Most upvoted comments

@krzysztof-jastrzebski So I understand that the CA uses taints with NoSchedule effect when deleting nodes instead of setting nodes.Spec.Unschedulable=true. This is done because in the case of a non-empty node we are unsure whether all evictions will succeed before we delete a node via the cloud provider: https://github.com/kubernetes/autoscaler/blob/master/cluster-autoscaler/core/scale_down.go#L990

Now consider that the k8s service controller computes the list of load balancer targets based on the node.Spec.Unschedulable flag and not based on node taints: https://github.com/kubernetes/kubernetes/blob/master/pkg/controller/service/service_controller.go#L554

There are thus two points to consider in the interaction of CA and service controller during node deletes: a) It is good that the CA uses taints before evicting pods: we don’t want to kick the node out of ELB target lists before we know that we’re going to delete the node for sure. b) We have a race because we never set node.Spec.Unschedulable prior to deleting the node via the cloud provider: ELBs may still round-robin traffic to a deleted node before k8s realizes the node is gone and the service controller updates all ELBs.

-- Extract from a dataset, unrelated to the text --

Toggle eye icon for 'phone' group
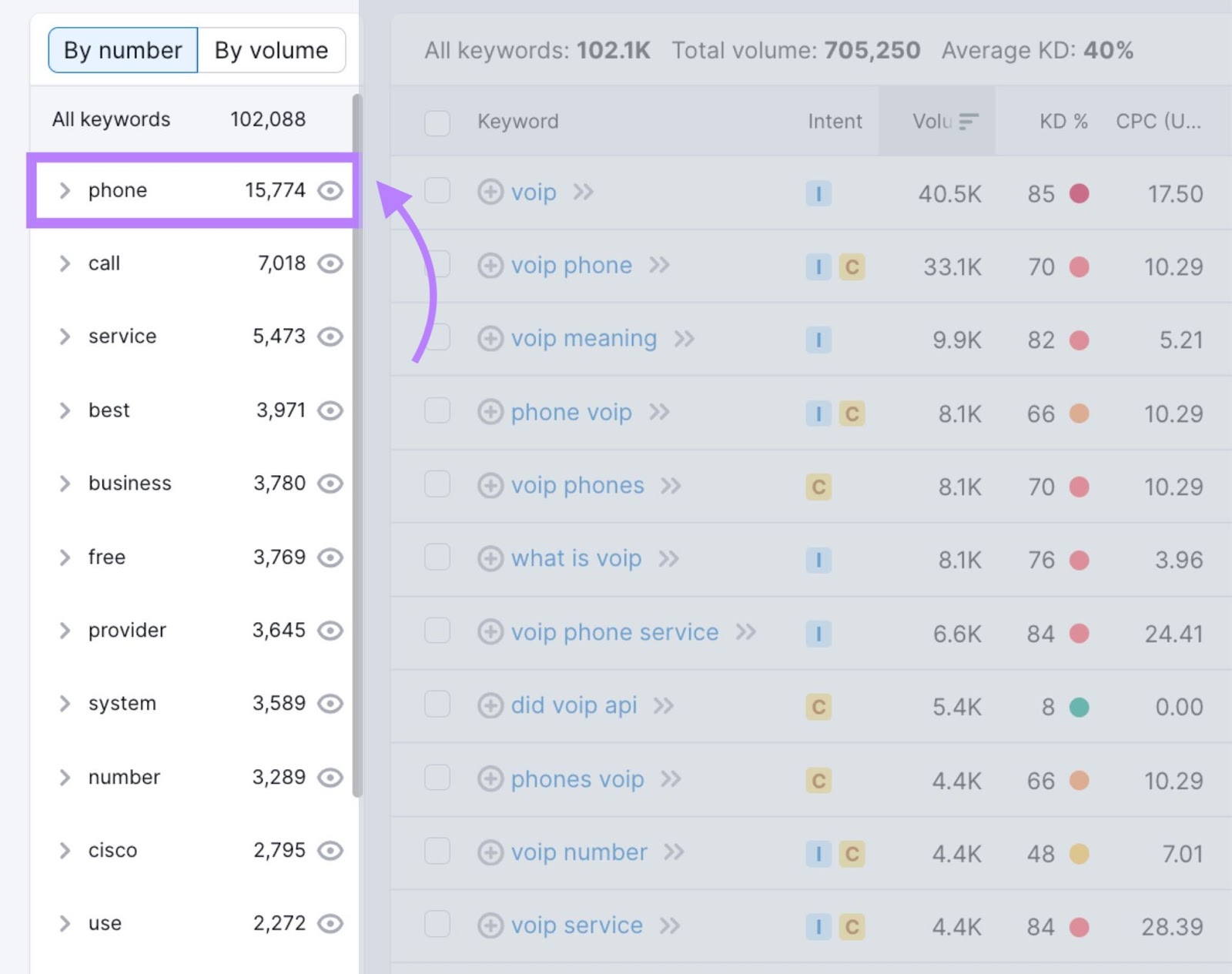 pos(330,190)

I think this issue exists independent of whether we set External Traffic Policy to Local or Cluster. Setting the policy to Local just makes the race less probable: node deletion only affects services with endpoint pods that used to be on the dying node up until a few seconds ago. This is in contrast to node deletion of any node to affect all services for which the traffic policy is set to Cluster.

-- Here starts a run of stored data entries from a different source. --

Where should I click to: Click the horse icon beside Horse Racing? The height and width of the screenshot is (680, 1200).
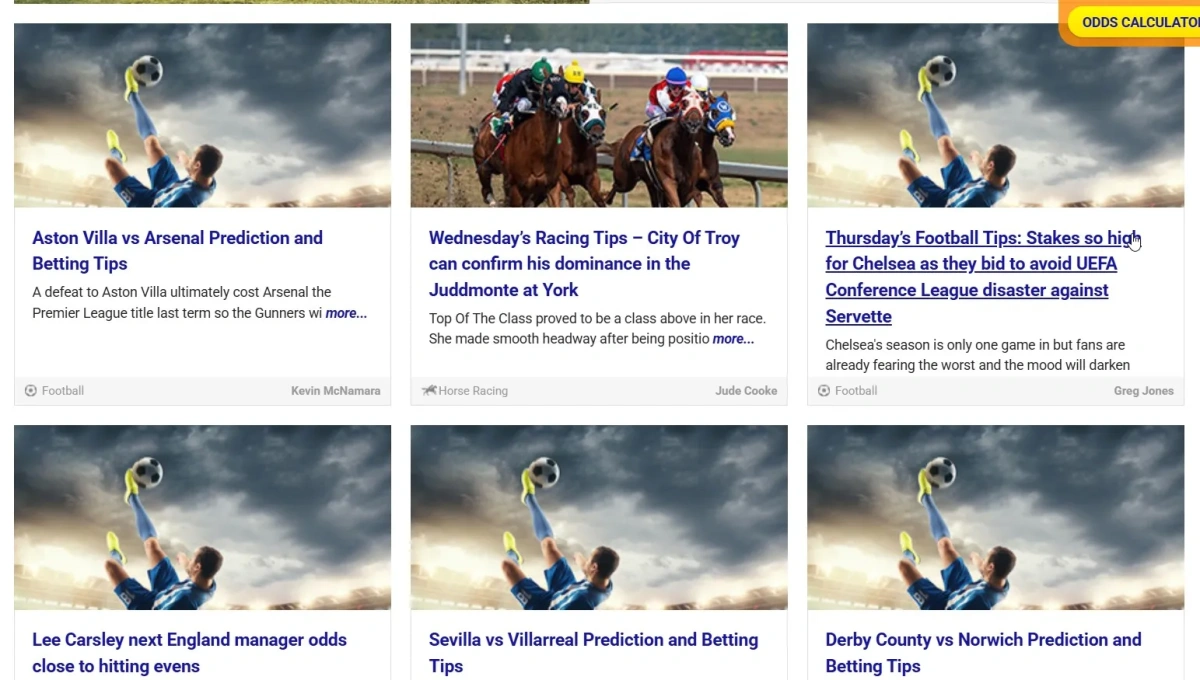429,391
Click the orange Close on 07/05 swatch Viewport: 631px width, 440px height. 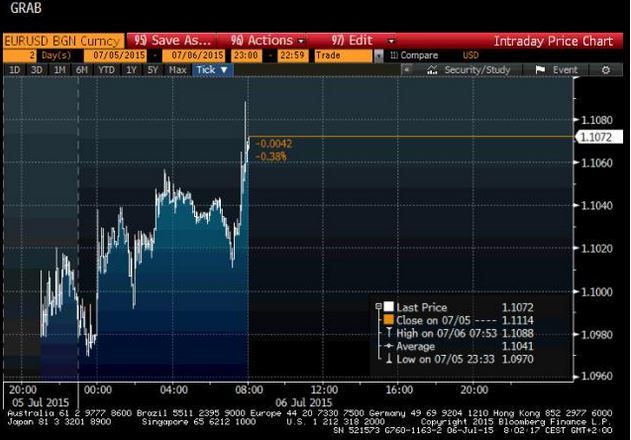coord(389,320)
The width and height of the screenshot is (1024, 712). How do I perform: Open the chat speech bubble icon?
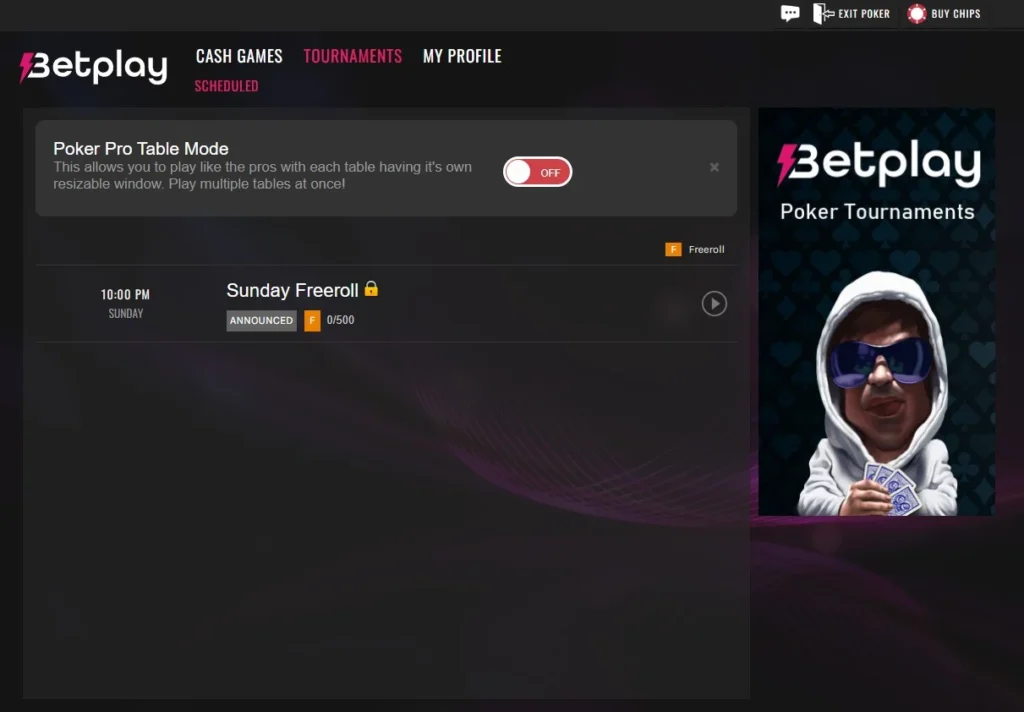pos(790,13)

To conclude, can the CA set node.Spec.Unschedulable and sleep right before deleting a node via the cloud provider? Alternatively perhaps we could use the ServiceNodeExclusion feature and label the dying node with “alpha.service-controller.kubernetes.io/exclude-balancer” and sleep before destroying the node?

+17

markine on May 22, 2019

We were also facing similar issue and we came across a PR in autoscaler which marks the node as cordon so that ALB can remove it from healthy list. We tried it with following changes and we could avoid 5xx error due to autoscaling fully. (This is tested in our staging env as of now and we would we pushing the change to prod env in next week). Steps

Cordon the node along with taint to be done in autoscaler code (PR - https://github.com/kubernetes/autoscaler/pull/3649). I have created docker image on top of 1.18 branch too (hosted at https://hub.docker.com/r/atulagrwl/autoscaler/ tag 1.18-c, cordon is enabled by default in this image).
Default degregistration delay is of 300 sec. Increase the delay which ever is needed for inflight request for the use case. (https://docs.aws.amazon.com/elasticloadbalancing/latest/application/load-balancer-target-groups.html#deregistration-delay)
Enable livecycle termination hooks on ASG for the worker nodes. (https://docs.aws.amazon.com/autoscaling/ec2/userguide/lifecycle-hooks.html). Create a new livecycle hook for Lifecycle transition as Instance terminate with Default Result as Continue and add required time to wait in seconds in Heartbeat timeout for the node to be deleted post termination.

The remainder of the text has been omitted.